Investigators on the corruption case have been ploting to prevent the return of former Brazilian President Luiz Inacio Lula da Silva to power last year, the Intercept website said, citing leaks that could shake Brazil.
The investigation, co-founded by American journalist Glenn Greenwald, was launched on Sunday after he learned of a large number of private messages transmitted, particularly on the application of the plea between plaintiffs and Judge Sergio Moro, who was charged with corruption. "He said.
Judge Sergio Moro is currently the justice minister in the government of far-right President Jair Paulsonaro.
"After long asserting that the motives are not political and the reason is only to combat corruption, prosecutors have conspired in the case of" quick washing "among themselves on ways to prevent the return of Lula and his Labor Party to power.
If confirmed, it would raise doubts about the necessary and presumed impartiality of Judge Moro, who apparently provided information and advice to the plaintiffs against Lula, who was sentenced in 2017.
Other letters reveal that the plaintiffs themselves had "serious doubts about the existence of sufficient evidence to condemn Lula" in the case of obtaining a three-storey apartment as a bribe, and eventually sent him to prison for eight years and ten months after his sentence was recently commuted.

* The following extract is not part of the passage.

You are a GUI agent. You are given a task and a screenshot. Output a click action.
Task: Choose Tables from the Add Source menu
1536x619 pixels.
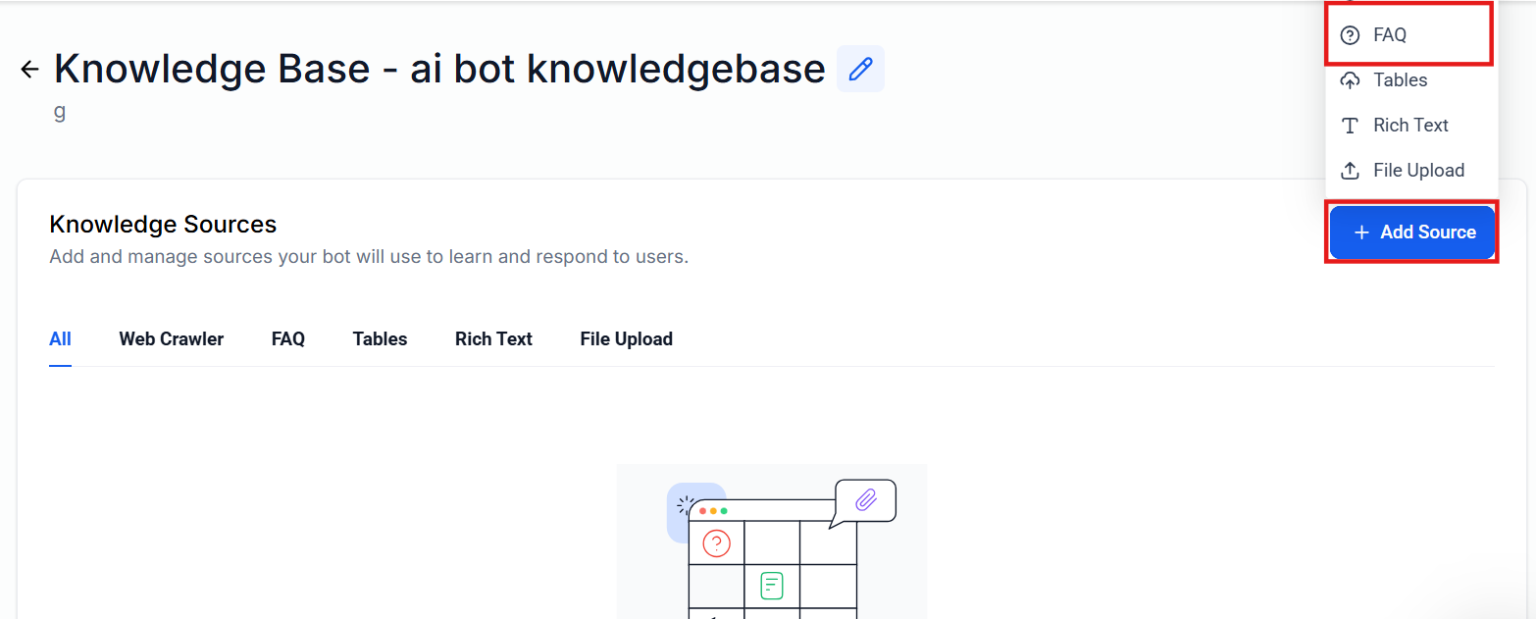1400,80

Lola, who was the most likely candidate at the time, was prevented from running for president in October. He continued to assert his innocence and was the victim of a political plot to prevent him from running for a new third term, after serving two terms from 2003 to 2010.
For his part, Lula´s presidential candidate Fernando Haddad called for an in-depth investigation into what could become "the biggest institutional scandal in the history of the republic."

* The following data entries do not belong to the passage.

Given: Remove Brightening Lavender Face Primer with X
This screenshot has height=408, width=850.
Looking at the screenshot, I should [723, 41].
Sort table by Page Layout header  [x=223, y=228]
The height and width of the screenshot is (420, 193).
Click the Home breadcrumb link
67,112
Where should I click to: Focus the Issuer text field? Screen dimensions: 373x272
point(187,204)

Haddad, who was defeated in the polls, told Polsonaro that if The Interspect´s information was correct, "many should be imprisoned, trials canceled and a farce revealed to the world."

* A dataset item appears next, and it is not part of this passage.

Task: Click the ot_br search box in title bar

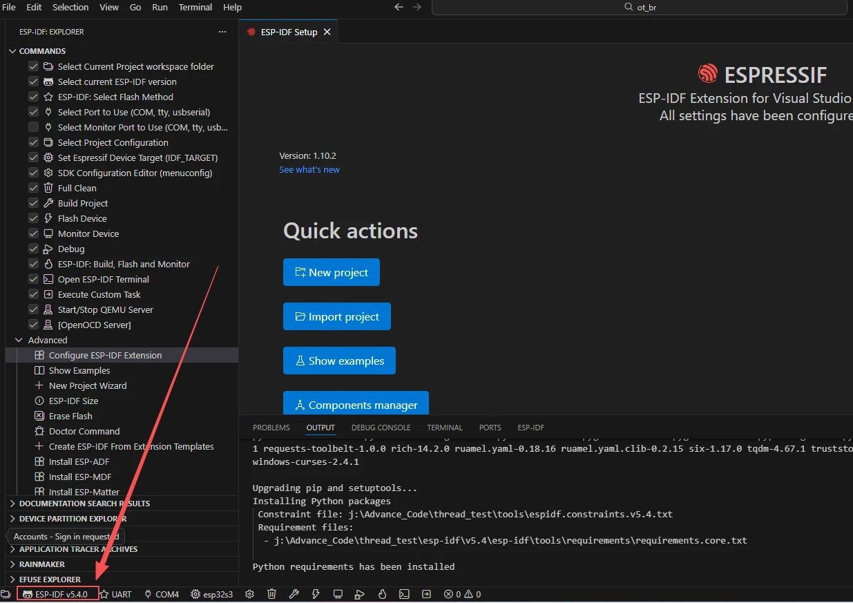Action: [x=639, y=8]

In a quick response to the publication of this information, officials of the investigation into the "quick washing" case said they were "comfortable" in the face of the charges they accuse of working outside the law, expressing regret that they were "victims of a criminal act carried out by a pirate who carried out extremely dangerous activities against the prosecution And the private life and security of its members. "
"Unfortunately, the source (...), who is responsible for criminal piracy of mobile phones, did not disclose to the plaintiffs," and that the site "did not contact him before publishing the information and this violates the rules of the press," Judge Morrow said.
He added that the messages obtained illegally "taken out of context."
Moro denies any wrongdoing during the broad investigation that allowed the imprisonment of hundreds of politicians and economists in five years on charges of linking to a wide bribery network in public deals for the Brazilian oil group Petrobras.
"The documents obtained by our website around Brazil are of the most important in the history of the press," Glennwald wrote in a tweet.
"They contain dangerous secrets in the form of chats, sound recordings, video recordings, photocopies and other documents" about the Attorney General for the quick washing case (Lava Gatu) Deltan Dalaniol, Judge Moro and "a large number of officials who still exert considerable political and economic influence in Brazil and other countries" .
"Our investigations are just beginning," he warned.